For that we set up a problem that can weight up the benefits of ANNs as compared to parametric models. Consider the following functions, which is closely related to the experiments of Gao and Tong
\[y_t = \beta_1 v_{t-1} - \beta_2 v_{t-2} + \Big(\frac{x_{t-1} + x_{t-2}}{1 + x_{t-1}^2 + x_{t-2}^2}\Big)^2 + \varepsilon_t, \quad t=1,...,1250\] \[\beta_1 = 0.47, \beta_2=-0.45\] \[v_t = 0.55v_{t-1} - 0.42v_{t-1} + \delta_t, \quad x_t = 0.8\sin(2 \pi x_{t-1}) - 0.2\cos(2 \pi x_{t-2}) + \eta_t\] \[\varepsilon_t \sim \mathcal{N}(0,0.5^2), \quad \delta_t,\eta_t \sim \text{Unif}[-0.5,0.5]\]We then compare the following:
- A parametric model that is specified to the true functional form (usually unknown to the researcher, but should yield the best results
- A parametric model that will have the nonlinear part misspecified
- A fully nonparametric ANN
- A “hybrid” semiparametric ANN that contains both linear terms and a nonparametric correction term
- A semiparametric model where the nonlinear term is estimated by a kernel density estimator
Note, that we are in the low dimensional case here, so we would expect the kernel based model to perform better than the ANN. We compare both the RMSE and this time around also the integrated squared bias and variance for the semiparametric estimators:
Model | RMSE | \(\int \text{Bias}^2\) | \(\int \text{Var}_e\) |
---|---|---|---|
True | 0.4944 | ||
Linear | 0.5199 | ||
ANN | 0.5495 | ||
Semi-ANN | 0.5061 | 0.0012 | 0.0072 |
Semi-Kernel | 0.0012 | 0.0061 |
Again for each model 50 simulations were carried out. Clearly, the true model beats any other estimation - but more interestingly the semiparametric specification using a neural network performed better than the fully nonparametric specification of the neural network. Inference wise, it is still outperformed by the Kernel based semiparametric model though.

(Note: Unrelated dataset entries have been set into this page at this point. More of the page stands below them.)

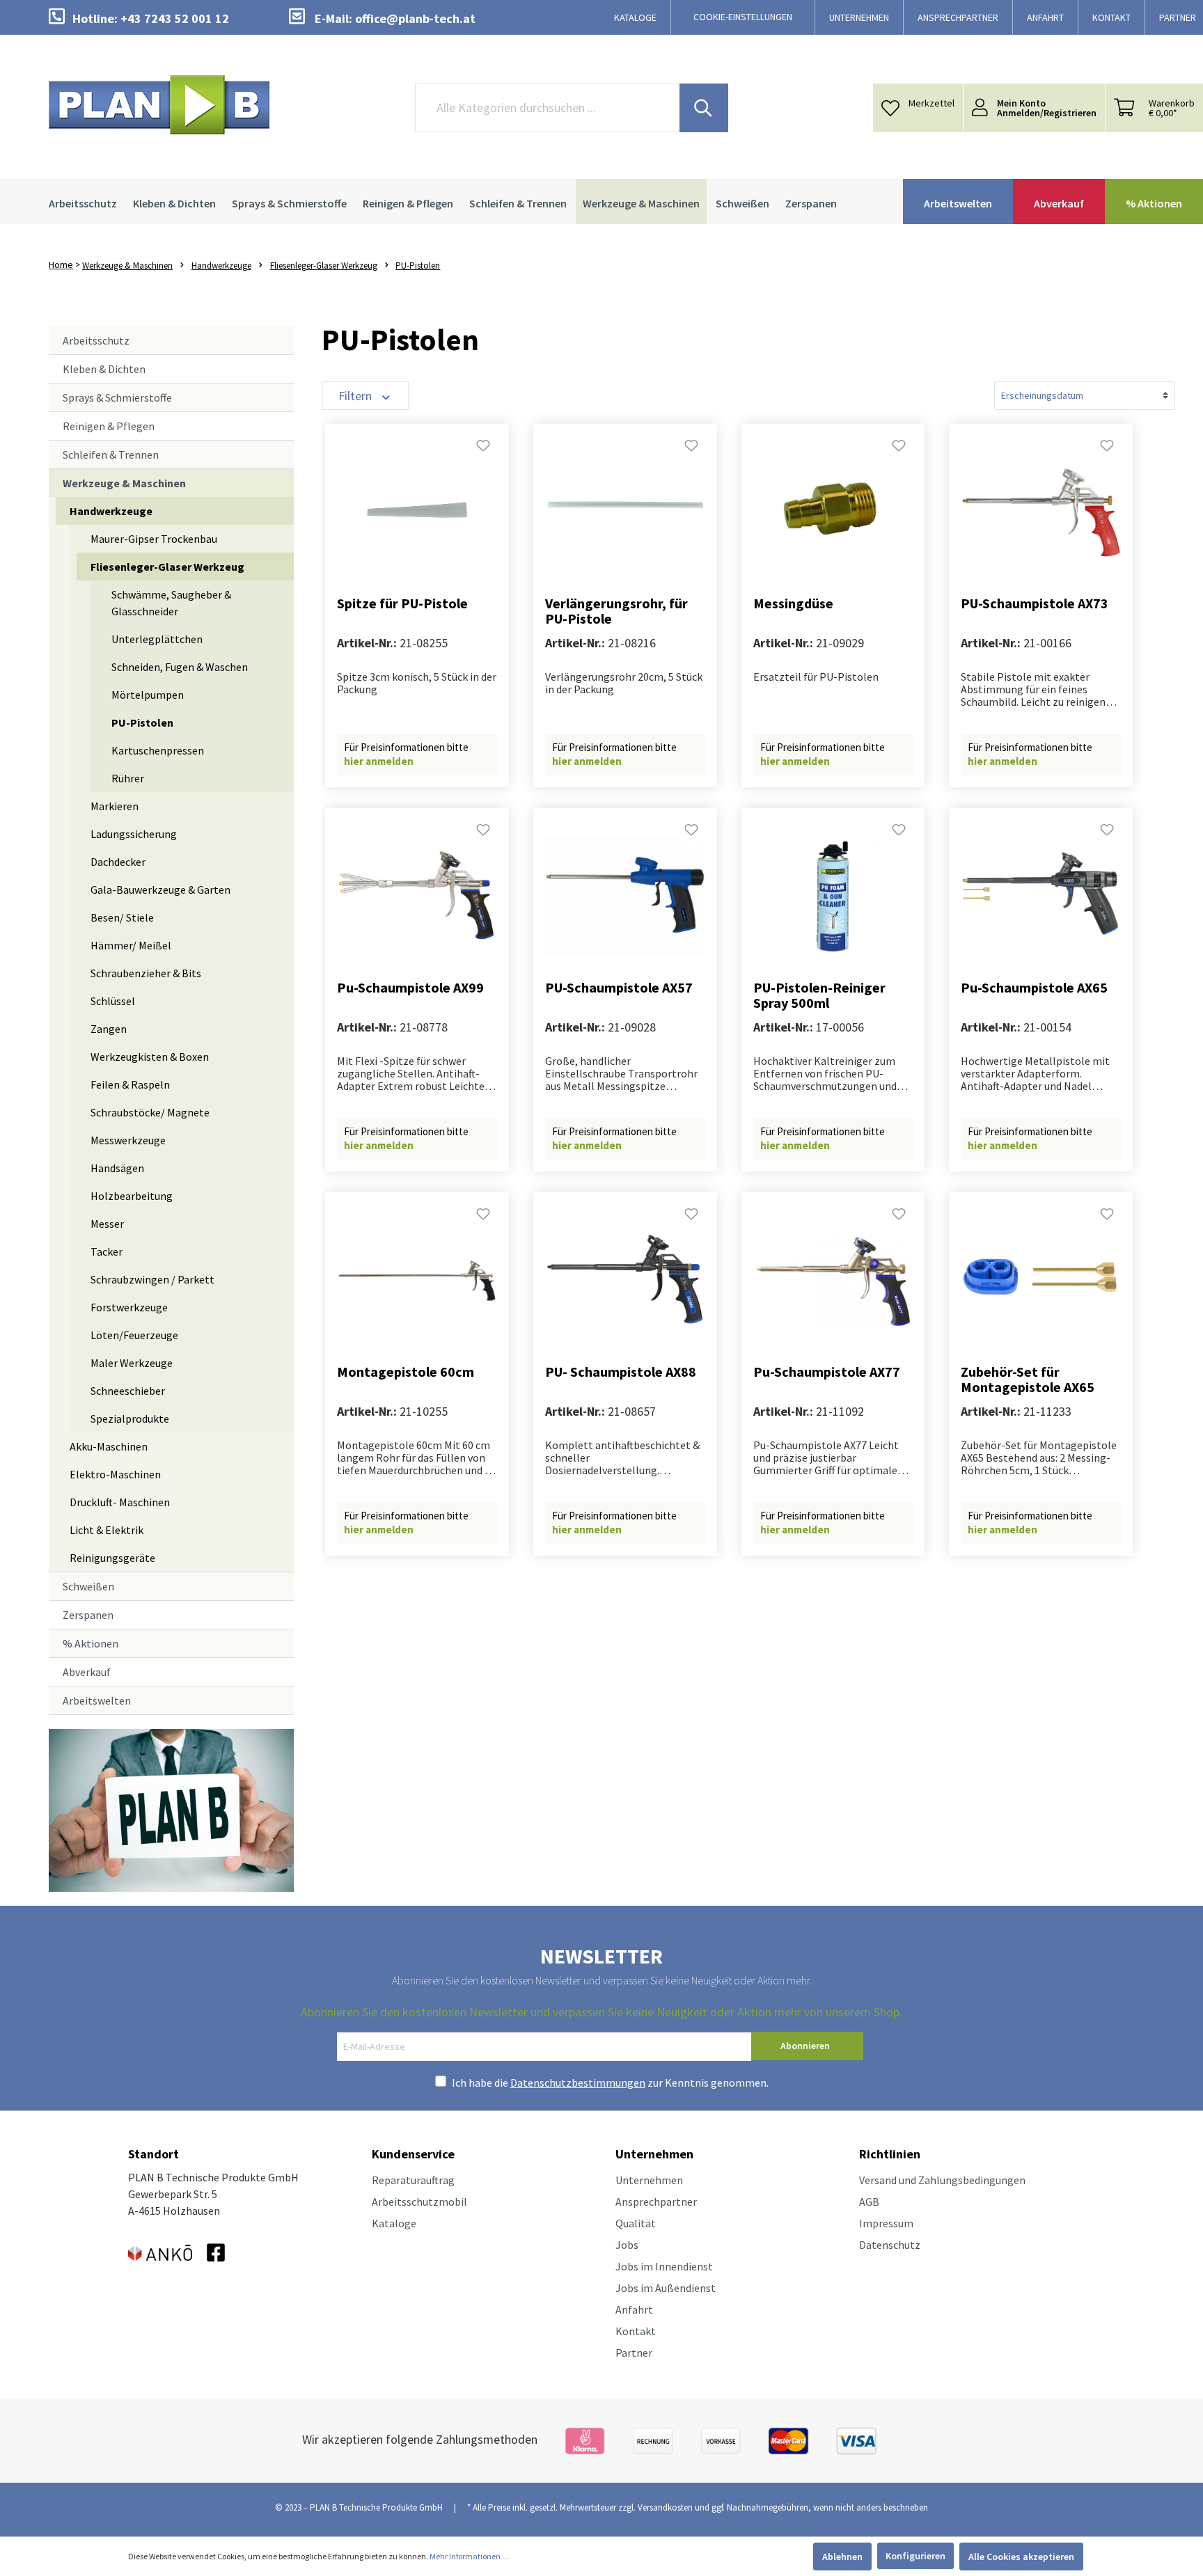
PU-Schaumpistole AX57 (619, 988)
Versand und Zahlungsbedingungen (942, 2180)
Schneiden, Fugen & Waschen (179, 667)
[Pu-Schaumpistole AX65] (1041, 896)
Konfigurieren (915, 2556)
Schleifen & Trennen (111, 454)
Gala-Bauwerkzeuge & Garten (160, 889)
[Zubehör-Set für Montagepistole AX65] (1041, 1280)
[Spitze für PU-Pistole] (417, 512)
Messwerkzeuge (128, 1140)
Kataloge (394, 2223)
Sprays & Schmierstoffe (117, 397)
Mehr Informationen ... (469, 2556)
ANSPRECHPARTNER (958, 17)
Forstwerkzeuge (129, 1307)
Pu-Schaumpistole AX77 (826, 1372)
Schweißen (88, 1586)
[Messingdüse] (833, 512)
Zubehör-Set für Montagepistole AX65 (1027, 1379)
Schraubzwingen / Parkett (152, 1279)
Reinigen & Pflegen (109, 426)
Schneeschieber (128, 1391)
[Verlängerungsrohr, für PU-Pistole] (625, 512)
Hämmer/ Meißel (131, 945)
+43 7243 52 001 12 (174, 18)
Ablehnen (842, 2556)
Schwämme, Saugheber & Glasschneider (171, 602)
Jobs (626, 2245)
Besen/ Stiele (122, 917)
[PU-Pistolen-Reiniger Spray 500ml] (833, 896)
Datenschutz (889, 2245)
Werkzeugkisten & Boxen (150, 1057)
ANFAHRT (1045, 17)
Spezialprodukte (130, 1418)
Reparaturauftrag (413, 2180)
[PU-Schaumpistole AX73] (1041, 512)
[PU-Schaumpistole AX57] (625, 896)
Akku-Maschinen (109, 1446)
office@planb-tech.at (415, 18)
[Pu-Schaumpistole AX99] (417, 896)
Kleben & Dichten (104, 369)
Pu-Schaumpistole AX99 (410, 988)
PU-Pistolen (142, 722)
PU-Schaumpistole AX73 (1034, 604)
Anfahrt (634, 2309)
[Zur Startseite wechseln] (159, 104)
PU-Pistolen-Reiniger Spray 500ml (819, 995)
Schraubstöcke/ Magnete (150, 1112)
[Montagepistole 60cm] (417, 1280)
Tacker (107, 1251)
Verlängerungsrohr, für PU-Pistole (616, 611)
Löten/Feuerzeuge (134, 1335)
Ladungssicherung (134, 834)
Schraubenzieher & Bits (146, 973)
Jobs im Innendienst (664, 2266)
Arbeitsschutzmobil (419, 2201)
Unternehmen (649, 2180)
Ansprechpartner (656, 2201)
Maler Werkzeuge (132, 1363)
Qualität (635, 2223)
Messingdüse (793, 604)
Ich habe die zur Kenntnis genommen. (610, 2082)
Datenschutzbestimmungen (577, 2082)
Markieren (115, 806)
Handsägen (117, 1168)
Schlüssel (113, 1001)
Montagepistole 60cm (405, 1372)
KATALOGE (635, 17)
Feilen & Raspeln (130, 1084)
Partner (633, 2353)
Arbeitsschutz (96, 340)
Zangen (109, 1029)
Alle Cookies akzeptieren (1021, 2556)
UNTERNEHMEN (859, 17)
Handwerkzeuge (111, 511)
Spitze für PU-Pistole (402, 604)
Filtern (356, 396)
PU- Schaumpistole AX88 (620, 1372)
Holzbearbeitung (132, 1196)
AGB (869, 2201)
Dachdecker (118, 862)
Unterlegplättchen (157, 639)
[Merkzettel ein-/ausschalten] (483, 450)
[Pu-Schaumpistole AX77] (833, 1280)
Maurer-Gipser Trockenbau (154, 539)
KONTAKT (1111, 17)
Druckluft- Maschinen (120, 1502)
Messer (107, 1224)
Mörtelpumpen (147, 695)
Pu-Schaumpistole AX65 (1034, 988)
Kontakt (635, 2331)
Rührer (127, 778)
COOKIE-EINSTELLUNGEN (742, 16)
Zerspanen (88, 1615)
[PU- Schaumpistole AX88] (625, 1280)
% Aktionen (90, 1643)
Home (61, 264)
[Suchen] (703, 108)
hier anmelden (379, 761)
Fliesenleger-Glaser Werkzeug (167, 567)
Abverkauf (87, 1672)
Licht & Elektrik (106, 1530)
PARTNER (1177, 17)
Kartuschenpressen (157, 750)
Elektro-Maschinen (115, 1474)
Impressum (886, 2223)
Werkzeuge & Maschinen (124, 483)
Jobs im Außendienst (665, 2288)
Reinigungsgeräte (112, 1558)
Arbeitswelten (97, 1700)
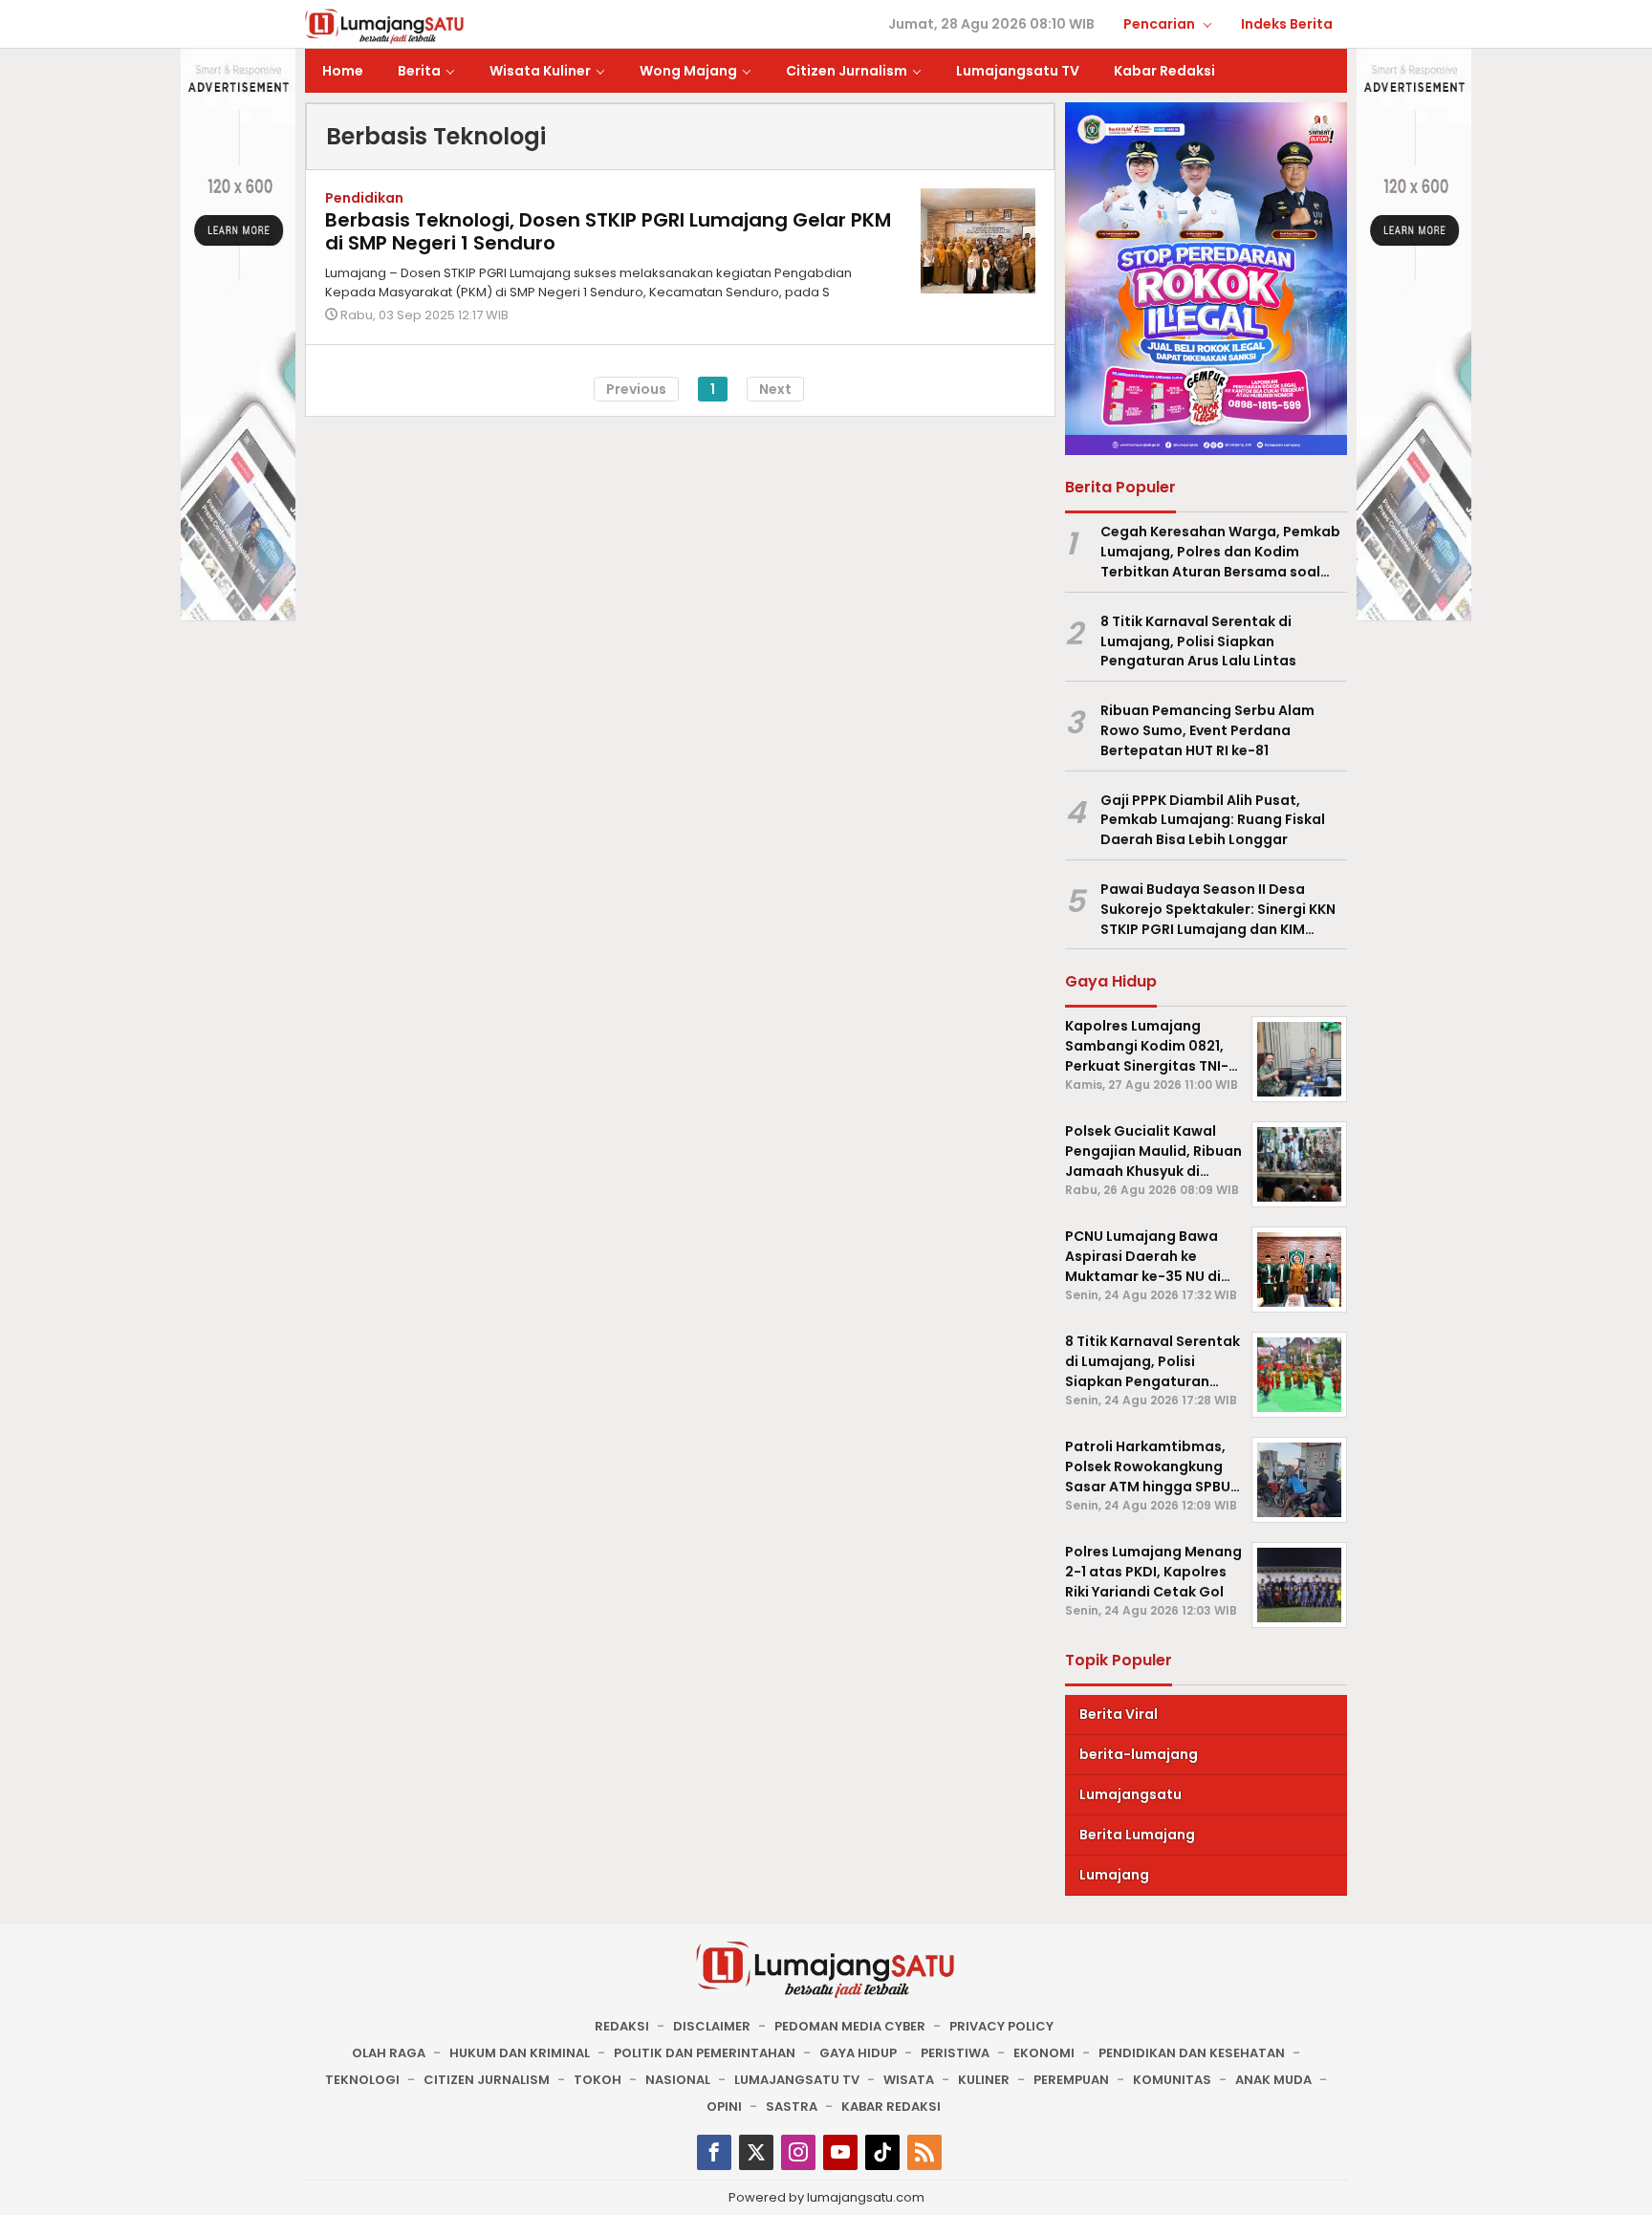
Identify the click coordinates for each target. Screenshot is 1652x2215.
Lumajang (1114, 1874)
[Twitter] (756, 2152)
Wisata (908, 2080)
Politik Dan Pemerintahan (704, 2053)
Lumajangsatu (1130, 1794)
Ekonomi (1044, 2053)
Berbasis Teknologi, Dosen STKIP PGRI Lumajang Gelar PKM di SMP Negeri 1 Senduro (608, 231)
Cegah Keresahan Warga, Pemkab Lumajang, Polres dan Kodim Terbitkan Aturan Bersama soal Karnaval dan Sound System (1220, 551)
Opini (724, 2106)
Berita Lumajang (1137, 1834)
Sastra (791, 2106)
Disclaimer (711, 2026)
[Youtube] (840, 2152)
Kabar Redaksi (891, 2106)
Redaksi (622, 2026)
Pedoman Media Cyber (849, 2026)
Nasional (677, 2080)
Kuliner (984, 2080)
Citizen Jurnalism (487, 2080)
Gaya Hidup (858, 2053)
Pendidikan (364, 197)
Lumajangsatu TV (796, 2080)
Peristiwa (955, 2053)
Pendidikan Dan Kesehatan (1191, 2053)
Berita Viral (1118, 1714)
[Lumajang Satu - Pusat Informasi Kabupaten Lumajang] (385, 24)
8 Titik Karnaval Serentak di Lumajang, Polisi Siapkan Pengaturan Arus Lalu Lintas (1198, 641)
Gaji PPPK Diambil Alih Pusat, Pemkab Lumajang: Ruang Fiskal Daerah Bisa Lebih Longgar (1212, 820)
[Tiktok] (882, 2152)
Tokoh (597, 2080)
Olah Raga (388, 2053)
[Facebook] (714, 2152)
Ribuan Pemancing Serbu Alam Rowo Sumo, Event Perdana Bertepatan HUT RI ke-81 (1207, 730)
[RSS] (924, 2152)
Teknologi (362, 2080)
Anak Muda (1273, 2080)
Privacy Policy (1001, 2026)
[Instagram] (798, 2152)
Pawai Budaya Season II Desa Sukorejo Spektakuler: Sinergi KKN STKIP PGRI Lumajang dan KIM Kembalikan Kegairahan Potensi (1218, 909)
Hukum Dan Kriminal (519, 2053)
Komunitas (1172, 2080)
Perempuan (1071, 2080)
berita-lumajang (1138, 1754)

The linear model should still provide unbiased estimates, but they should be less efficient than the same parameters estimated by the semiparametric ANN, as can be seen in the figures below:
So even if a fully nonparametric estimator is available, it might be worth considering a semiparametric approach, not only because it seems to work better in practice, but also because we can infer properties of our model parameters.